Research:Exploration on content propagation across Wikimedia projects/first round of analysis
Wikipedia is a collaborative initiative to build a universal and multilingual online encyclopedia. Currently, there are more than three hundred languages available as wikipedia projects. Our work intends to model the propagation of content across Wikipedia projects. We used a dataset of all pages created from 2001 to 2020 in every project existing. We divided the investigation into two phases. In the first, we focused on understanding how content propagation behaves in time, which features have more correlation to the propagation and analyze the probability of propagation. In the second phase, we evaluated the possibility to predict whether some content will or not propagate to other projects. Also, given that the content already propagated to a certain number of wikis, it is possible to predict with fair accuracy the next languages to which this content will propagate. Our model is capable of achieving high accuracy in both approaches. Our results would help Wikipedia managers to stop bad content (e.g., fake news) from spreading to other languages and also to potentialize the cascade of high-quality content.
Wikipedia is an initiative born in 2001 and since then it is a reference for an online and cooperative encyclopedia. The success of Wikipedia is strongly related to the quality of its content since users should be able to trust the information available on the platform. On the other side, malicious people can use the platform’s reputation to spread false pieces of information with consequences in the real world, for instance, affecting elections or people’s careers.

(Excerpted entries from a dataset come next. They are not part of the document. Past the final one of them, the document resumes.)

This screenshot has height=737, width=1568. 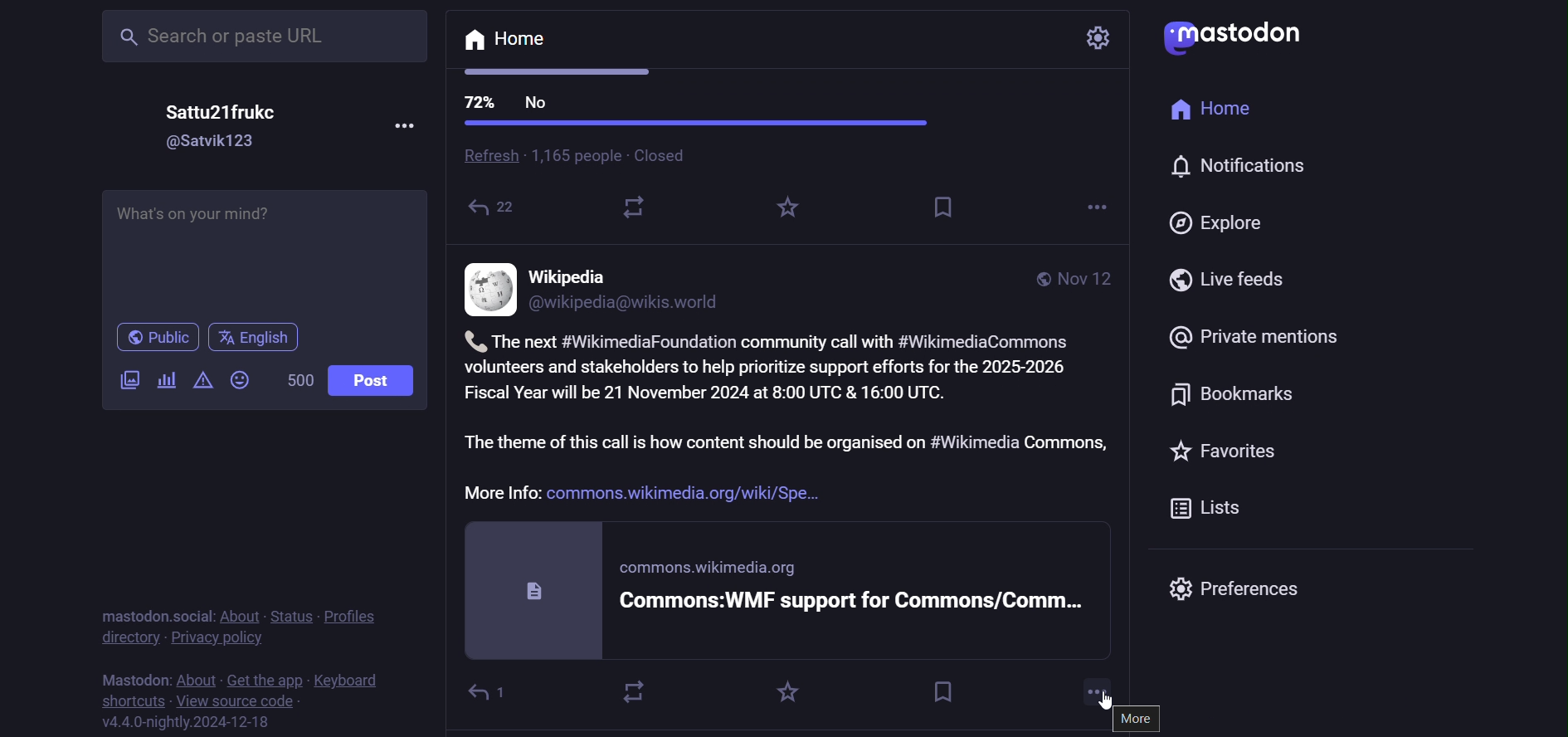 What do you see at coordinates (633, 691) in the screenshot?
I see `boost` at bounding box center [633, 691].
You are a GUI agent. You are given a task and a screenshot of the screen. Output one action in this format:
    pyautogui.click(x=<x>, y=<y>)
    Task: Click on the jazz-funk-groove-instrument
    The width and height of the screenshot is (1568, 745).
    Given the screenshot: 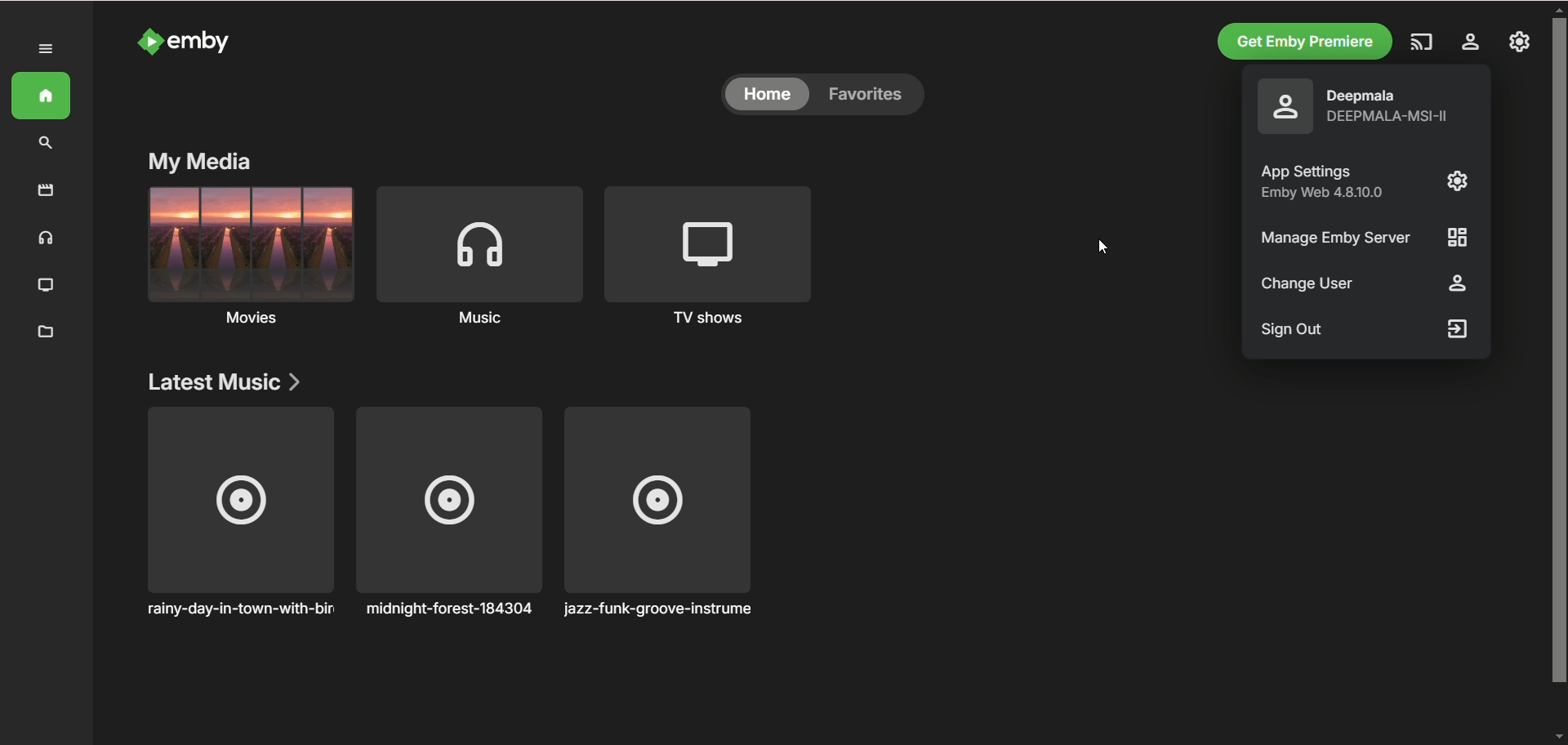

In both situations, the understanding of the process of knowledge propagation in the platform is a requirement. Once the mechanics are known, it is possible to boost good content cascading by selecting seeds of content to maximize the influence and increase the chance of cascading and also to stop bad content by the constant surveillance over the seed elements.
The Wikimedia community encompasses encyclopedia projects in several languages. Currently, there are around 309 different languages (e.g., English, Portuguese, and Catalan) hosted on the platform. Every page (e.g., a page about the country Brazil written in Portuguese) can have other instances about the same concept in other languages and the same identifier is shared between each version and the original article. Our dataset contains 13 million concepts and, from now on we call a concept a wiki item. If we consider all languages available for every wiki item we count more than 33 million pages. One way of studying the propagation of content is to focus on the mechanisms that cause some items to spread to several different languages and others not. We used the dataset presented to understand this cross-pollination of content over Wikipedia projects. In order to build an understanding of the data, we had to overcome some issues inherent to it. One issue is that the data lacks structural information. For every wiki item, we have a chronological list of different versions of this item in different languages with the time of the creation of each version and, because of this information, we model our data as a sequence of events where the event is the creation of another version of the same item. However, the structure of the propagation is implicit, in fact, the intuition is that the propagation follows a tree-like structure, where the parent items already exist when a new instance is created.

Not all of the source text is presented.